There has always been a battle in the calligraphic world - freedom vs. discipline. There are those that only advocate disciplined, legible work and those, myself included who prefer expressive, abstract lettering; who have no issue with the work being illegible. For the latter gang, it is the strength of the mark, the power behind it, not the traditional form that is exciting.
Kirsten Burke's calligraphy using an automatic pen
Edward Johnston's instruction on penmanship
That said, I had a formal training so that I understood the rules and geometry behind creating the letterform, before going crazy with a ruling pen. I felt that with a foundation knowledge, I could then move on and break the rules. With amazing teachers such as Gerald Fluess, Gaynor Goffe and Ewan Clayton, I learnt the history and rules of calligraphy. The knowledge they passed on to me has served me well, it has meant I am able to complete work for clients who require formal styles of calligraphy, as well as those who want something expressive.
Kirsten Burke ruling pen calligraphy
Now I have worked as a professional calligrapher for 18 years now and the times they are a changing. From America comes a new sort of calligraphy. This new calligraphy is anything but formal, yet it isn't about the expression of letterform either. It seems to be inspired by the 'vintage' 'shabby chic' style; Pinterest is full of this curly, deliberately naive looking lettering. Huge contrasts between the thick and thin strokes and created, not, as I was taught, with a flat nib held at a constant angle, but instead with a fine nib and applying more or less pressure.

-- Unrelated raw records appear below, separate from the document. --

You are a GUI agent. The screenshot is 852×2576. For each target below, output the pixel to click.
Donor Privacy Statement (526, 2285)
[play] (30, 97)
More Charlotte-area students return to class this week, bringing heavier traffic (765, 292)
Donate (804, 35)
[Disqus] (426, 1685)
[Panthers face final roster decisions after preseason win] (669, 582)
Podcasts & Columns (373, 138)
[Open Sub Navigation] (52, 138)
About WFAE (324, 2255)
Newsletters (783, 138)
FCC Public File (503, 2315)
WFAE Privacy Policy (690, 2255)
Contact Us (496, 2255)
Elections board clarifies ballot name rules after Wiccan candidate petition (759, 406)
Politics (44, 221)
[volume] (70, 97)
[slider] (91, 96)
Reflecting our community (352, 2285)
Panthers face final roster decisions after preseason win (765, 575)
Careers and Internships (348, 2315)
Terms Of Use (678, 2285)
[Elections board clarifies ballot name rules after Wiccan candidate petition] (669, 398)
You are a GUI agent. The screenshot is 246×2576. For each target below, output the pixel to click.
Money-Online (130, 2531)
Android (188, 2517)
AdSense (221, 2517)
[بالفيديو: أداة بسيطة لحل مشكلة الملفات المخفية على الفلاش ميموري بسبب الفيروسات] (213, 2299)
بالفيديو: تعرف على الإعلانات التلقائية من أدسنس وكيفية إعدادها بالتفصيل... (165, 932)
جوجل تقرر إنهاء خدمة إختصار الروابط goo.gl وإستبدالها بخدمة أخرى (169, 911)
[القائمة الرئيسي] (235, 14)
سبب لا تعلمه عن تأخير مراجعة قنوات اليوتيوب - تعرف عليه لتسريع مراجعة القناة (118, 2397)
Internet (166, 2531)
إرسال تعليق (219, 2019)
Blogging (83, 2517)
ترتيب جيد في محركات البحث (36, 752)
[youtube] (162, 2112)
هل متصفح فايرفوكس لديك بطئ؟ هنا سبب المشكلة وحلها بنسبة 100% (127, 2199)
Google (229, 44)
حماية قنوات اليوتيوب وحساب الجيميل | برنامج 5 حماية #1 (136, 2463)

I am intrigued by all this, calligraphy has been reinvented. The cobwebs have been blown away and the stuffiness has vanished with this new, funky, instant style of lettering. There are tutorials and demos everywhere you look online, one is even called 'how to cheat at calligraphy'. But is it cheating? If it looks pretty, does it matter that you didn't study for years and have never heard of the Lindisfarne Gospels?! I don't think it does. This new calligraphy lets everyone have a go, it's light and fun. So hooray, lets all get busy with a dip pen and a pot of ink, and see if we can make something quick, beautiful and fun.